China signals wider clampdown on overseas listings after Didi IPO
Rules for overseas listings will be revised, China’s State Council says, and publicly traded firms will be held accountable for keeping their data secure.
China issued a sweeping warning to its biggest companies, vowing to tighten oversight of data security and overseas listings just days after Didi Global Inc.’s contentious decision to go public in the U.S.
While the statement from China’s State Council on Tuesday was thin on details, it suggests Beijing is preparing to intensify a crackdown on its corporate sector that has spanned everything from property debt and fintech to antitrust issues and now cybersecurity.
Rules for overseas listings will be revised, the State Council said, while publicly-traded firms will be held accountable for keeping their data secure. China also said it will step up its regulatory oversight of companies trading in offshore markets.
The move comes after the cyberspace regulator announced a probe into Didi, which controls almost the entire ride-hailing market in China, and pulled the company’s app from stores. The strong response from Beijing, which came just days after the $4.4 billion IPO, prompted Didi’s shares to plunge in U.S. trading on Tuesday. The latest statement marks an escalation in President Xi Jinping’s campaign to bring the nation’s technology firms — and their reams of valuable data — under control.
“It is a big step from China, but on the other hand it is part of series of events that started over a year ago,” said Peter Garnry, head of equity strategy at Saxo Bank A/S in Hellerup, Denmark. “The uncertainty is still over to what degree all of this regulation will impact longer term profitability.”
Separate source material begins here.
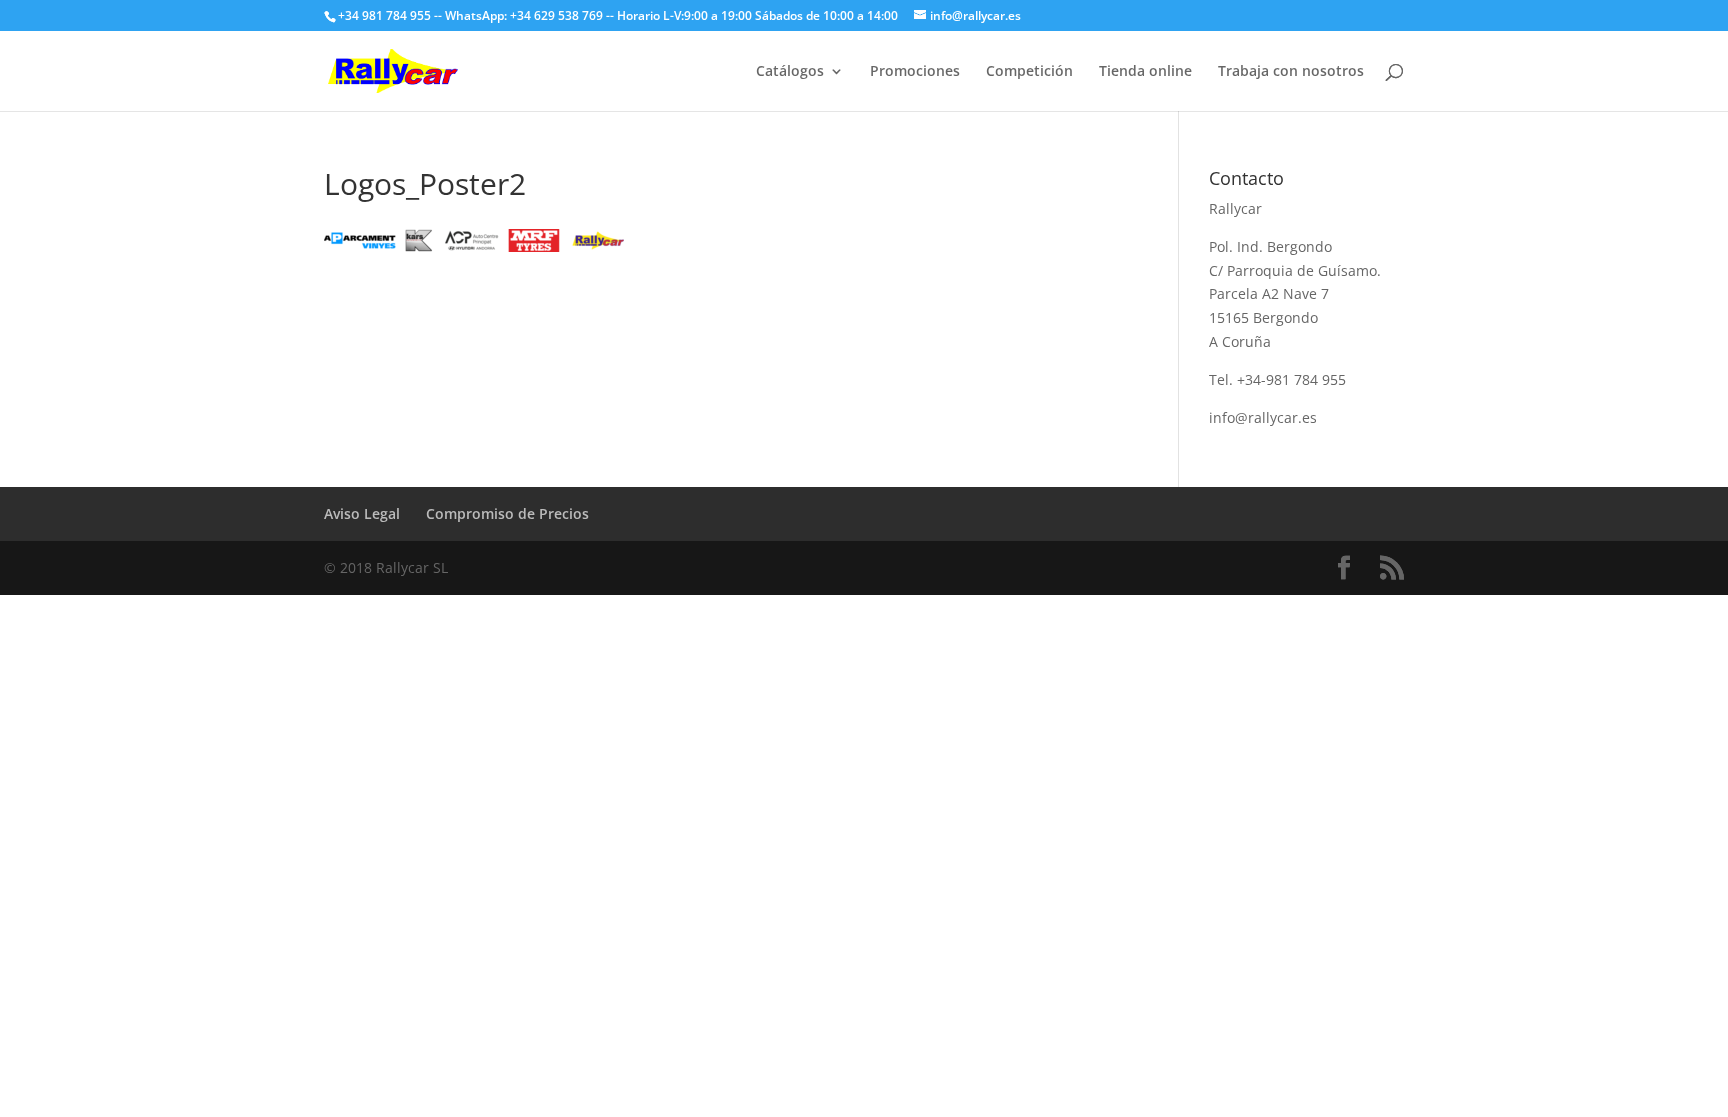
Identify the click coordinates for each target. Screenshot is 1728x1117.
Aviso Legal (362, 513)
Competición (1029, 72)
U.S. exchanges remain a popular choice for Chinese entrepreneurs, especially in the tech industry, despite efforts by Beijing to encourage companies to list back home, including Hong Kong. Chinese firms raised $7.9 billion in the U.S. last month through first-time share sales, the most since Alibaba Group Holding Ltd.’s IPO in September 2014, according to data compiled by Bloomberg.
But U.S. exchanges are becoming increasingly hostile to Chinese companies, which may face delisting if they refuse to hand over financial information to American regulators. An effort by the U.S. Securities and Exchange Commission to gain access to audits of overseas companies, which began under former President Donald Trump, is continuing under the Biden administration. Some Chinese firms have said China’s national security laws prohibit them from turning over audit papers to U.S. regulators.
The move could prompt Chinese technology firms traded in the U.S. to reconsider their listings. Weibo Corp. chairman Charles Chao and a state investor are in talks to take Weibo private, Reuters reported on Tuesday, citing people familiar with the matter. The structure of the deal would allow major shareholder Alibaba Group Holding Ltd. to exit its stake, according to the report. “The speculation is not true,” a representative for Weibo told Bloomberg News, declining to elaborate.
Beijing may also be seeking to close loopholes that allow Chinese firms to list overseas without approval if they are incorporated offshore. Many technology firms including Tencent Holdings Ltd. and Alibaba are registered in places such as the Cayman Islands or the British Virgin Islands.
Beijing has grown increasingly concerned over the amount of data that Didi and other technology firms hold. Didi for instance has vast amounts of sensitive information from half a billion annual active users, mostly in China. Over the past year, Xi’s government has sought to gain control of such data, both to protect users from abuse and find a way to use it to spur broad-based economic growth rather than enrich a cohort of billionaires that could potentially challenge the Communist Party’s authority.
China’s campaign to impose tougher controls on the nation’s tech firms was forcefully demonstrated late last year when they pulled Ant Group Co.’s $35 billion dual listing in Shanghai and Hong Kong.
The latest statement from the State Council makes special provisions for cross-border data supervision, which suggests that overseeing sensitive information has become one of the most important regulatory fields in China, said Xia Hailong, a lawyer at Shanghai-based Shenlun law firm.
“Since there is no mechanism in place for cross-border supervision of securities, conducting a security review on data could serve as an effective tool for Chinese regulators to rein in overseas listed companies,” Xia said.